WHAT IS BEING ASKED - Show every line in the entries below that contains the word "should", copying each such line in full.

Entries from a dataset

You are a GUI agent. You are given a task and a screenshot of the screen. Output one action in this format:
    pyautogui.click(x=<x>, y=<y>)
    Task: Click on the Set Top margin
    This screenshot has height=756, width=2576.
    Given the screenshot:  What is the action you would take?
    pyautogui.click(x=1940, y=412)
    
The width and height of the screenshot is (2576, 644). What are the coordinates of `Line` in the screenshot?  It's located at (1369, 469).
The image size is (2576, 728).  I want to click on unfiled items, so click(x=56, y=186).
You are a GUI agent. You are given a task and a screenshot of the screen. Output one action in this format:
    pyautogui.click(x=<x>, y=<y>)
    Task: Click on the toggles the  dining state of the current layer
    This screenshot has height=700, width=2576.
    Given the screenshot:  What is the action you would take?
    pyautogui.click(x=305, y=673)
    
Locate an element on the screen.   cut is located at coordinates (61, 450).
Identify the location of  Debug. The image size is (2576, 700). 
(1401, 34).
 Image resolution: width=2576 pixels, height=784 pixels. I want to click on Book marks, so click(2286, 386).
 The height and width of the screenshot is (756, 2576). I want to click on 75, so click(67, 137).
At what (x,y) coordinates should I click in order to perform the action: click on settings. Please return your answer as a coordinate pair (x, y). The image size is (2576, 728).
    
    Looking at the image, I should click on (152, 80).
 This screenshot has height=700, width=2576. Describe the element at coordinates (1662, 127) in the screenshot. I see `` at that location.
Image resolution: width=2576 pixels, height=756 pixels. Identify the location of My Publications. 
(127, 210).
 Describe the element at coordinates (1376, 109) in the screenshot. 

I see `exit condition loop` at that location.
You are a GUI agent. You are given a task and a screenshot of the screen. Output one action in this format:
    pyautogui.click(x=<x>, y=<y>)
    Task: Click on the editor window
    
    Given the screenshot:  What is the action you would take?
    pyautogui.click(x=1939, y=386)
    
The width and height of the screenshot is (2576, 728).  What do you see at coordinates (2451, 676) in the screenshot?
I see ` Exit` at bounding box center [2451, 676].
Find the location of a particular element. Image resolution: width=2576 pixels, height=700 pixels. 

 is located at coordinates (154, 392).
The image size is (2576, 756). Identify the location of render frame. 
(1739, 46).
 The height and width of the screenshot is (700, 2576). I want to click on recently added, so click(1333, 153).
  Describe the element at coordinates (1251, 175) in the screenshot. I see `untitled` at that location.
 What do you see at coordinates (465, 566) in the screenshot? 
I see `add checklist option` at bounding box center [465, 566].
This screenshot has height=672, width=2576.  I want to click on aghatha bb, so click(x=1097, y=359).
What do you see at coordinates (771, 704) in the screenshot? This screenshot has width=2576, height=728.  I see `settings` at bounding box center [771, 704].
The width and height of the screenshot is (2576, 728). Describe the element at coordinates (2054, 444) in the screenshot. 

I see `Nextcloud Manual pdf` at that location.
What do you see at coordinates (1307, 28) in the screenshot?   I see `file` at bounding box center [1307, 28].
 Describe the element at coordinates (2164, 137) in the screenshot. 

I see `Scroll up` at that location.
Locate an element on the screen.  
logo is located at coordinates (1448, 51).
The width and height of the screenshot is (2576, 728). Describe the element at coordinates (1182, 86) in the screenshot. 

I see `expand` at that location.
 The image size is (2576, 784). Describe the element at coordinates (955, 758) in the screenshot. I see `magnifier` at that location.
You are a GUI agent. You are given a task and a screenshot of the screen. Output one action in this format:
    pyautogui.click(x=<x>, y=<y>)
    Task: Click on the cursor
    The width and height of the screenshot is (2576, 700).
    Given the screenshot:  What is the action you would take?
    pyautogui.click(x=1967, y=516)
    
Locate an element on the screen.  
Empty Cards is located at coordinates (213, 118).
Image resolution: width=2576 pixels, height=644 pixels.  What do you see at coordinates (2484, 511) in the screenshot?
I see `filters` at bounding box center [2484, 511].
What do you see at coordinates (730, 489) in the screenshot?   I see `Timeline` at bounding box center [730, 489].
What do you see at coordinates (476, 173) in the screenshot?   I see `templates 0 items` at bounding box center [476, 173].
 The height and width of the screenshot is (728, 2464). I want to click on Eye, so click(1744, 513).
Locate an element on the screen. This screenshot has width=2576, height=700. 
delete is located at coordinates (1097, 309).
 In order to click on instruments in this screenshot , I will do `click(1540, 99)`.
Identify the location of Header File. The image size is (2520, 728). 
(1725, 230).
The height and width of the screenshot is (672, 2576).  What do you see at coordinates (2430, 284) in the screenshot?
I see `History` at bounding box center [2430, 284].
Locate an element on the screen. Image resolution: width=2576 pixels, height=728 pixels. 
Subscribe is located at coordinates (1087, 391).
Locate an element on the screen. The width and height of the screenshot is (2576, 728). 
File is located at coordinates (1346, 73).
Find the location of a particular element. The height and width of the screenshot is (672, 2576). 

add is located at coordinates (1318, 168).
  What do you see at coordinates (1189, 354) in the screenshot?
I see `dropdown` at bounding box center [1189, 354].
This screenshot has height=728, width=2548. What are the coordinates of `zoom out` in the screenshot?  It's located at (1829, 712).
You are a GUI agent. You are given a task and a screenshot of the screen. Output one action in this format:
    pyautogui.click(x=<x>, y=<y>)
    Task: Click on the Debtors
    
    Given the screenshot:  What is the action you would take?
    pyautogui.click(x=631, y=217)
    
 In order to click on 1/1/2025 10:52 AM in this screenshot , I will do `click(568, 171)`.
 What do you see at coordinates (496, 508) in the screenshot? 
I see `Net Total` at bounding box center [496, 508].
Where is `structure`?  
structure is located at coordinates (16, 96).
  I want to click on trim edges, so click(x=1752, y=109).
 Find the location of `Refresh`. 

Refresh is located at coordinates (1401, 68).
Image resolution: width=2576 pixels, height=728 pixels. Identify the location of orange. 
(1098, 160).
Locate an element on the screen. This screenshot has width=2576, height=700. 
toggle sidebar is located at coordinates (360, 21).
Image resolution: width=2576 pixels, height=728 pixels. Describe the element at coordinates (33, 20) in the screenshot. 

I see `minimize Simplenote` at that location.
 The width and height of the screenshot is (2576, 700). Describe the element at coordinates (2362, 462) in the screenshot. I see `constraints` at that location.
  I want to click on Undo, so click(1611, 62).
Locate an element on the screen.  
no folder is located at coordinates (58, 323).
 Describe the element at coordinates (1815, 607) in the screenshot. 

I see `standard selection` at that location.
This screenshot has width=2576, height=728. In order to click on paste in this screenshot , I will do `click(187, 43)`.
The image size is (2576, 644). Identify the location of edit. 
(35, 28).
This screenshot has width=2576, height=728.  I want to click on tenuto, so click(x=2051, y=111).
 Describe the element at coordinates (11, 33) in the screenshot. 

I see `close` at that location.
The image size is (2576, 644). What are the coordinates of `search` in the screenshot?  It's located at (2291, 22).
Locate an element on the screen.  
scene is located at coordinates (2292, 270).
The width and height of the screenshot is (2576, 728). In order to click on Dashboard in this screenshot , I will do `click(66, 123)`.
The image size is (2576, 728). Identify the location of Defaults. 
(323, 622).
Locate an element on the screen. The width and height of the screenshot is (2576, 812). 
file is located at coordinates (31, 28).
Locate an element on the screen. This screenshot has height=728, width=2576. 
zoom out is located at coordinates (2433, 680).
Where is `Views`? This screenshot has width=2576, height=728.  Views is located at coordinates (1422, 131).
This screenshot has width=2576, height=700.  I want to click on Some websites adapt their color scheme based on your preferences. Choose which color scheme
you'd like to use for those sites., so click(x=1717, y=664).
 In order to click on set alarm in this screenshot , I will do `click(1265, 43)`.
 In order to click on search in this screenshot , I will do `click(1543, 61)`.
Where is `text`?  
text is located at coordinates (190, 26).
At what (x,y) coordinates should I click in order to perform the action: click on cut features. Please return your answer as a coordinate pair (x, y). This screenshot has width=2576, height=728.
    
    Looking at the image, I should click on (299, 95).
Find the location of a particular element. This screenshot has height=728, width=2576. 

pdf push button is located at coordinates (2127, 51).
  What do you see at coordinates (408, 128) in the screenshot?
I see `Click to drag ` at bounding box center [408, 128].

EXERCISE ANSWER -
At what (x,y) coordinates should I click in order to perform the action: click on settings. Please return your answer as a coordinate pair (x, y). The image size is (2576, 728).
    Looking at the image, I should click on (152, 80).
At what (x,y) coordinates should I click in order to perform the action: click on cut features. Please return your answer as a coordinate pair (x, y). This screenshot has width=2576, height=728.
    Looking at the image, I should click on (299, 95).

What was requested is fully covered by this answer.